Instructor doesn't expose an easy way to see or use the raw arguments that Instructor finally sends over to a language model: #907, #767, #888 (comment))

This PR is a sketch of an idea that solves this problem in a way that:

  • Allows instructor clients to receive these arguments and do whatever they want with them, every time instructor calls out to an language model provider (including every retry).
  • Doesn't require first-class integrations between a third party logging service and an underlying client for logging.

It does this by allowing users to pass in a callback, like so:

def log_llm_args(args: list[Any], kwargs: dict[str, Any]):
    logger.info(f"LLM args: {args}")
    logger.info(f"LLM kwargs: {kwargs}")


def main():
    client = instructor.from_anthropic(
        Anthropic(api_key=os.getenv("ANTHROPIC_API_KEY"))
    )

    user_info = client.chat.completions.create(
        model="claude-3-haiku-20240307",
        response_model=UserInfo,
        messages=[
            {
                "role": "system",
                "content": "You are an expert at extracting information about users from sentences.",
            },
            {"role": "user", "content": "John Doe is 30 years old."},
        ],
        max_tokens=4096,
        max_retries=3,
        provider_args_callback=log_llm_args, # This will get called every time `instructor` calls out to an LLM provider with the same args/kwargs.
    )

    print(user_info.name)
    print(user_info.age)


if __name__ == "__main__":
    main()

The code below is a working implementation for Anthropic's synchronous client, that applies to create and create_with_completion.
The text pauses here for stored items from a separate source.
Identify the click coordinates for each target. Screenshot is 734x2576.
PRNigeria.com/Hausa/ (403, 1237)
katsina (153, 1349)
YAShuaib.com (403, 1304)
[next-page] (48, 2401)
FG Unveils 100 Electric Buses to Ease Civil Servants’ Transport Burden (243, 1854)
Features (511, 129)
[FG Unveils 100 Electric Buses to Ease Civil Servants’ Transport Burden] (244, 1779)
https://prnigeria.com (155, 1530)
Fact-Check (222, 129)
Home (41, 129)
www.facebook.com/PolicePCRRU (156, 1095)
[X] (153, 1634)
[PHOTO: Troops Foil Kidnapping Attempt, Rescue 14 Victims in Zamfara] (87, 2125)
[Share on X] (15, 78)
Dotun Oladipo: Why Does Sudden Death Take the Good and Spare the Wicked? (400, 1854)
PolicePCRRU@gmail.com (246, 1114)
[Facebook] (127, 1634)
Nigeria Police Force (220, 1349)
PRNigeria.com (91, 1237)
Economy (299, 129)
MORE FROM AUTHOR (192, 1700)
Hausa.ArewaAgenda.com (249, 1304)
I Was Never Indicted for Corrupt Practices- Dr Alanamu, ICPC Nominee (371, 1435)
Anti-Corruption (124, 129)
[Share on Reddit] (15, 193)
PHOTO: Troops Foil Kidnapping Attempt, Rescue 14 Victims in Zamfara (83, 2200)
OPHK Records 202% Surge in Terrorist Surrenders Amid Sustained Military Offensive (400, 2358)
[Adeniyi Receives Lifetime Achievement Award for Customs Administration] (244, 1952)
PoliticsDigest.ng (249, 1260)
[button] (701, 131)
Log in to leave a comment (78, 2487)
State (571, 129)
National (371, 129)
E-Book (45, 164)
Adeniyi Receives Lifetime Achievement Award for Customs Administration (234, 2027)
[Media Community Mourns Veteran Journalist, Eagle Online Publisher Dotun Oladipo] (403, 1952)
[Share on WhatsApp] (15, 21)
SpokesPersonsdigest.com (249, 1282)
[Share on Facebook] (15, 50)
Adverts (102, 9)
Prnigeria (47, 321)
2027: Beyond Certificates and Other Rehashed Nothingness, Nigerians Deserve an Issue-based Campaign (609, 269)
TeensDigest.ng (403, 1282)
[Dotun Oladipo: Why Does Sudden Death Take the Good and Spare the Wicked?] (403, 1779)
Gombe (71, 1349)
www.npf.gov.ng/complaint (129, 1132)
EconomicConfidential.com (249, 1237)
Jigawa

This is more-or-less what it'd look like for other providers if this is something you want to do.

An extension we could add is to provide an attempt_num and intermediate completions received before retries, which might be helpful for some use cases.

I'm personally keen to have this kind of functionality in instructor, some way or another (vs. just logging)

If the strategy below works for you, I can submit a PR that works with sync/async and the major providers (OpenAI/Anthropic/Google).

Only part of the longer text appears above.